Cell cycle-dependent resolution of DNA double-strand breaks

DNA double strand breaks (DSBs) elicit prompt activation of DNA damage response (DDR), which arrests cell-cycle either in G₁/S or G₂/M in order to avoid entering S and M phase with damaged DNAs. Since mammalian tissues contain both proliferating and quiescent cells, there might be fundamental difference in DDR between proliferating and quiescent cells (or G₀-arrested). To investigate these differences, we studied recruitment of DSB repair factors and resolution of DNA lesions induced at site-specific DSBs in asynchronously proliferating, G₀-, or G₁-arrested cells.
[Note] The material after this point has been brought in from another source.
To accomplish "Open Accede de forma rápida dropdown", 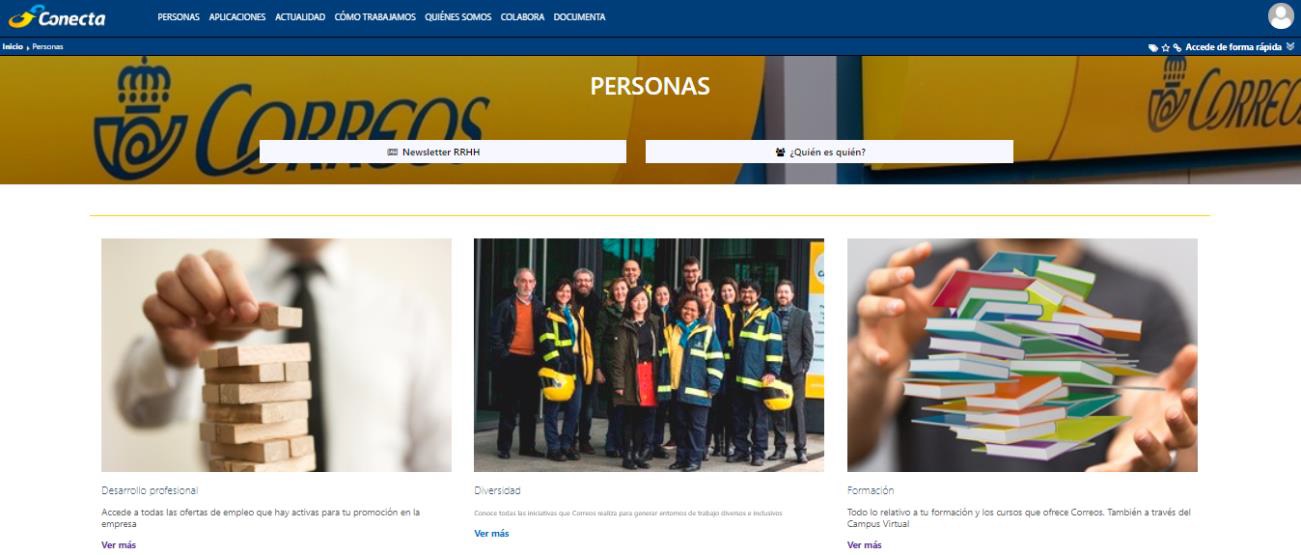I will click(x=1233, y=47).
Strikingly, DSBs occurring in G₀ quiescent cells are not repaired and maintain a sustained activation of the p53-pathway. Conversely, re-entry into cell cycle of damaged G₀-arrested cells, occurs with a delayed clearance of DNA repair factors initially recruited to DSBs, indicating an inefficient repair when compared to DSBs induced in asynchronously proliferating or G₁-synchronized cells. Moreover, we found that initial recognition of DSBs and assembly of DSB factors is largely similar in asynchronously proliferating, G₀-, or G₁-synchronized cells. Our study thereby demonstrates that repair and resolution of DSBs is strongly dependent on the cell-cycle state.